Grace—unmerited favor—is what grew inside a teenaged girl’s womb.
Grace is what walked the planet, confining God to the limits of human skin.
Grace is what touched untouchable lepers.
Grace is what fed thousands of people who, not long after, would desert the One who fed them.
Grace is what turned itself over to be crucified on a Roman cross.
Grace is what looks at you, in all the dirt of your failings and the scars of your wrongs, and smiles and says, “You are flawless.”
We have watered down this concept of grace. It’s too good to be true, so we add our own “truth” to it. We say there’s grace for the sinner, and after that? Well, you’d better work for it. God gives you a slice of grace when you choose to follow Him, and then you must tread carefully, so as not to use it all up. Because there’s only so and so much of it. If you go too far (and we all draw different lines of what that is), if you make too many mistakes, or too large of a mistake . . . You’d best hope there’s enough mercy left for you.
It sounds ludicrous to say it so bluntly. But many of us, without realizing, think this way. And in so doing, we scoff at a grace so dearly bought, and say, “It’s not enough.”
“It’s not enough. Jesus’ work on the cross is not really a finished work; surely I must add something to it. Surely there’s an if or a when attached.”

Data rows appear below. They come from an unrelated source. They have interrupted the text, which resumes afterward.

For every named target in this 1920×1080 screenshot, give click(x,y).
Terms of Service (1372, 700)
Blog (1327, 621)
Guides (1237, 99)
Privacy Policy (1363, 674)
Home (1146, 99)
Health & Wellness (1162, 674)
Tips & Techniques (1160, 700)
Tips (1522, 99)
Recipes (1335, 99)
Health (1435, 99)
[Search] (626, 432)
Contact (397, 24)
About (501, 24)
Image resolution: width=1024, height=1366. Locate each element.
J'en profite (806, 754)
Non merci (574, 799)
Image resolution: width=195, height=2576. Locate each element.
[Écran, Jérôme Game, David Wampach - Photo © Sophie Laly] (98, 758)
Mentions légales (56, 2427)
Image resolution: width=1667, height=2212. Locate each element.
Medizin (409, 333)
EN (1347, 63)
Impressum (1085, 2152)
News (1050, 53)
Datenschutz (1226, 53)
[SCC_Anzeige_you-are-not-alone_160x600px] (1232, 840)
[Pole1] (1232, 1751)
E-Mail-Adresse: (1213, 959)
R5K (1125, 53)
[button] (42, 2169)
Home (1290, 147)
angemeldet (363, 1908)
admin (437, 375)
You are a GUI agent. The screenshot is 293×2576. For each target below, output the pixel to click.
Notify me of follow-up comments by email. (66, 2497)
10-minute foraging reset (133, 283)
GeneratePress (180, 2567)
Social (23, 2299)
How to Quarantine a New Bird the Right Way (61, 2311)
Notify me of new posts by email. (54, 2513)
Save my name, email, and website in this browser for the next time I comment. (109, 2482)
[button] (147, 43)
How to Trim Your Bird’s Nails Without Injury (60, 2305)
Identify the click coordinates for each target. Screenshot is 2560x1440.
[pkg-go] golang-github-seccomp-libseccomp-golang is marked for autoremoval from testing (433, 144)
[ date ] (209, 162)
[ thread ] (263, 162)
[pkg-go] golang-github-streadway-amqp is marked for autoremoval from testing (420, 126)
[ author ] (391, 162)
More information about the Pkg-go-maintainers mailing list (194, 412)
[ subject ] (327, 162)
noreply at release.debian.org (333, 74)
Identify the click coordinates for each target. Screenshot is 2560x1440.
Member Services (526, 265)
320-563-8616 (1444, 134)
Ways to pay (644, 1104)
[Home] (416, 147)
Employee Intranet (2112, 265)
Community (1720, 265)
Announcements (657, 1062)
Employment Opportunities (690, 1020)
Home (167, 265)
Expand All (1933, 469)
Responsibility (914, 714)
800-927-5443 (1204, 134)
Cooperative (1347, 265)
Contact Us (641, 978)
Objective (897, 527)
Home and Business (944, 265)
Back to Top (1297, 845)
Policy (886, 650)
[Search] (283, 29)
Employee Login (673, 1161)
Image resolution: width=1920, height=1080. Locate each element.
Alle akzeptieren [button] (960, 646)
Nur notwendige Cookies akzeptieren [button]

But grace is not a well, able to dry up after so much use. Grace is a waterfall, an unending supply of lavish kindness that is completely undeserved.
Expecting parents couldn’t be more excited for their coming child. They prepare a nursery, buy clothes and toys and blankets, read books on how to care for it. And when the baby arrives, oh, the joy! This baby keeps them up at night, soils its diapers, spits up on things, wails to high heaven, and generally does nothing at all to deserve any love. And yet those parents would give their very lives for their child.
That’s the kind of love, the kind of grace, God has toward you and me. We’ve done absolutely nothing to earn it. How could we? Even if we lived to the very best of our ability, put in our highest effort, how could any of it even tip the scales toward an even balance? How could it even begin to match the weight of grace? To even try is to negate its very meaning.
And that baby? When it starts learning to walk, only to fall down again and again? Mom and Dad don’t scold it. They don’t smack it upside the head and say, “Why can’t you learn to walk straight without tripping? Get it together!” No, they cheer their child on. “You can do it! Come on, that’s it. Look at you—you’re doing so well!”
When we fall, our Father picks us up and cheers us on. In fact, it’s that grace that enables and empowers us to learn to walk.
Let’s rediscover the meaning of grace, my friends.